Death rates at ages 80 and over have been calculated for the post-1950 period for 28 low-mortality countries that process sufficiently reliable data on deaths by single years of age to allow the use of the extinct cohorts method. The material available covers most of the countries representative of the low-mortality countries of the world.

        The study shows that mortality in old age has undergone in the developed countries during the post-war period a deep-going and fairly general transformation reaching much lower levels than have ever been recorded before. Unprecedented in known demographic history, this decline has made in the prevailing trend a break which had not been foreseen in population projections.

        The new wave of mortality decline has varied from country to country as to its onset as well as to rapidity and extent and has in some been interrupted by periods of stagnation or temporary increase. The age pattern of decline has varied from an essentially uniform one to one favouring either the relatively younger or the very oldest. The decline has reached the highest ages in which mortality can today be empirically measured, i.e. ages of 107-109 years.

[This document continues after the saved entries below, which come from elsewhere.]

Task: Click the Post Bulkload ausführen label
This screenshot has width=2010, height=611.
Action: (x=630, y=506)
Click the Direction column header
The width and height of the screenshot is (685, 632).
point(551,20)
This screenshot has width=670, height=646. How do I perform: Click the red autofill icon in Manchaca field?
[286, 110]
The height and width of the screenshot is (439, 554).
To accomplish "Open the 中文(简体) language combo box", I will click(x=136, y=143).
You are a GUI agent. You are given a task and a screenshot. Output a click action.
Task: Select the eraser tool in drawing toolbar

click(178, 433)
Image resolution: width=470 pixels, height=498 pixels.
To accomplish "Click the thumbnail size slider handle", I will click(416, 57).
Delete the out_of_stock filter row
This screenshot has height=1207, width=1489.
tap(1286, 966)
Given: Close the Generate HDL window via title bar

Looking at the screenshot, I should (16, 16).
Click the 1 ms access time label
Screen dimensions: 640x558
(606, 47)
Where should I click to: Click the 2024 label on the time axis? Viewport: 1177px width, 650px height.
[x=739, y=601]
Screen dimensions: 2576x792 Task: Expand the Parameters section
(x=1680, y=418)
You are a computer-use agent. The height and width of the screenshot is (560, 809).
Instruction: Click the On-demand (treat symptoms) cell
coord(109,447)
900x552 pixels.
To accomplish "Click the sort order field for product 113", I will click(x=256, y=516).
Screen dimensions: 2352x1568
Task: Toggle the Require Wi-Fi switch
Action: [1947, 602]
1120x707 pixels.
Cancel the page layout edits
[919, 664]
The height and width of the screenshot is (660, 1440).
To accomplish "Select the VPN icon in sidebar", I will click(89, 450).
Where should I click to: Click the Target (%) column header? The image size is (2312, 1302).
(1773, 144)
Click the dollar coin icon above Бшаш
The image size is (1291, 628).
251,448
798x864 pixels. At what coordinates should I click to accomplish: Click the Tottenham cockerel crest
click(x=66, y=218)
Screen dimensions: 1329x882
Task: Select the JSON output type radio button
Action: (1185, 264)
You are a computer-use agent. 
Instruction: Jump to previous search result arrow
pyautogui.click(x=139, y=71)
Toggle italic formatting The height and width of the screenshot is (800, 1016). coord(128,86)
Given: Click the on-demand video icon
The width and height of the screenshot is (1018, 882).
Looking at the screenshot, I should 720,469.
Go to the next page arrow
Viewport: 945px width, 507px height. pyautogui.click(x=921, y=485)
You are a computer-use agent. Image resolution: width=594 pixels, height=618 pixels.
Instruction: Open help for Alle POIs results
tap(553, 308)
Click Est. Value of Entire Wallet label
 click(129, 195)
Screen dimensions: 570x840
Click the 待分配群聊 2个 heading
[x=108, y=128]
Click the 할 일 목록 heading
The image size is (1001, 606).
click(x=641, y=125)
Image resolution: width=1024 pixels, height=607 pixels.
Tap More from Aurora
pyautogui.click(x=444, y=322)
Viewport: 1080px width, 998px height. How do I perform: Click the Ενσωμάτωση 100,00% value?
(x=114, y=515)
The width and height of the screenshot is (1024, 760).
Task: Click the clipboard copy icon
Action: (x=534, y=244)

        Among the great variety of national situations there has been on the whole a perceptible tendency of the decline to accelerate in more recent years. Yet, the development has not been leading towards convergence between countries, on the contrary. The only feature common to all 28 countries observed has been a development more favourable to the survival of women than of men, thus widening the already existing female advantage.

        Looking for the causes of this development we should note first of all that during the post-war period increasing numbers of persons have been reaching the age 80, the starting line of observation in the present study. The reasons for this increase lie partly in the past as advances in medicine and in living conditions have permitted people to reach higher ages. At the same time and perhaps because of it, old persons are receiving increased medical attention.

        While all this has created a long-term trend for improved survival, we have seen in the present study that important factors have come into play after 1950 and particularly in the last decades, reducing mortality even at the oldest ages in an unprecedented manner. These reductions have in most cases been comparable to and simultaneous with reductions in mortality among the younger elderly.

        These new factors which are distinctively period rather than cohort factors may include further advances in medical practice such as more generalized control of blood pressure but there is on the other hand solid evidence from many countries to the effect that an important and probably the main factor has been a change for a healthier lifestyle - a change which has been shown to have almost immediate effects on the probability of survival. Such behavioural changes prevent or delay the onset of morbid processes which would in time lead to serious health impairment or death. Maybe the aging process itself is thereby delayed.

        Studies from various countries have shown that the new lifestyle has been adopted first by the better educated, wealthy, urban sectors of the population and has been gradually filtering through to other social strata. The time lag in this process has almost certainly contributed to creating or aggravating social differentials in mortality which have been observed in many large-scale studies.

        The novelty and magnitude of the observed mortality decline seem to justify it being called a new stage in mortality transition. In contrast to the earlier stages in which the main benefits accrued to childhood and working age, the new stage is characterized by mortality decline in later life where the main beheficiaries are the elderly from their sixties to the eighties and nineties and, to a hardly lesser extent, even beyond.

        We do not, as yet, know the ultimate extent of the new mortality transition. But considering that the new lifestyle has not yet been anything like universally adopted, a vast potential exists for further improvement in health. And since this social process seems to be going on and as there is at the present time a strong downward momentum in death rates, the new transition may, barring unforeseen events, still continue for an extended period.